To avoid making bad investments in Pennsylvania, you should check with FINRA’s online database to vet a potential broker you want to work with. This database contains all the disclosure information about brokers and securities firms, including other customers’ complaints, criminal records, fraud, violations and misappropriation of funds. However, there are some instances where brokers and securities firms may have these records expunged. Here is what you need to know to ensure safe investments.

How it works

A broker or a security firm can only have their records expunged when the court asks FINRA to do so. A panel of independent arbitrators will examine the case and recommend that the court expunge the disclosures events on the firm’s or broker’s records.

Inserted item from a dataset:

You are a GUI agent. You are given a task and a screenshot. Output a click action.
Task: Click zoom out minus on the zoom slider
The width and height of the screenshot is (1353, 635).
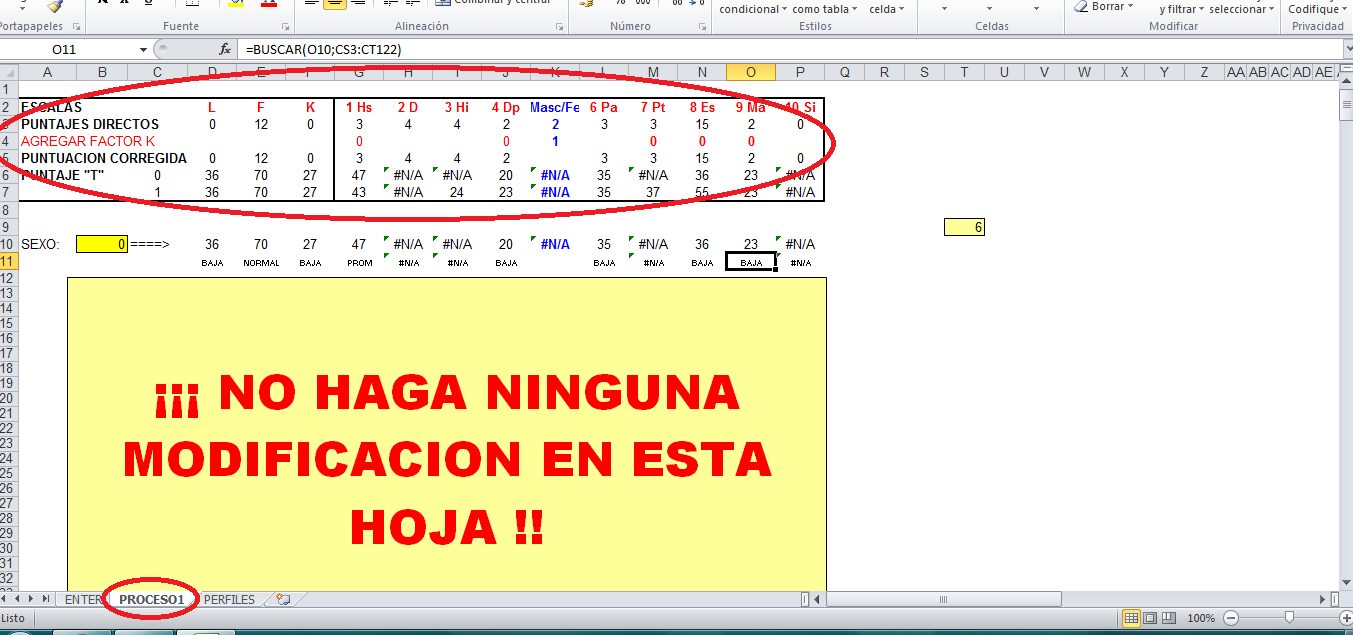coord(1230,617)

Also, a broker or firm can directly go to the court without involving an arbitrator to expunge their disclosure records. This kind of expungement would be binding to FINRA.

FINRA procedure of expungement

Before expungement for a brokerage firm, investment advisor or broker-dealer, FINRA will consider certain procedural requirements. They include the following:

  • The arbitrators should hold a recorded hearing with the broker or firm, either in person or via telephone.
  • The arbitrators will review relevant documents, such as any payments or settlements owed to consumers.
  • If the arbitrators grant the expungement, they must explain why the broker or firm deserves this award following the FINRA Rule 2080.
  • Afterward, the court must confirm this award as the expungement requires information from FINRA Central Registration Depository system.
  • FINRA staff will review the settlement documents, the arbitration awards and other relevant information following the FINRA rules before granting the waiver.

Disclosures that cannot be expunged

There are some disclosures that FINRA cannot expunge. They include violations of investment-related statutes, criminal charges and convictions, financial issues, investigations by domestic or foreign government bodies, and regulations actions taken by federal or state authorities.

Why consult an attorney

An attorney may assist you in vetting a brokerage firm before investing. When you work with an attorney to thoroughly investigate your chosen broker or firm, you may have more peace of mind about entrusting your funds.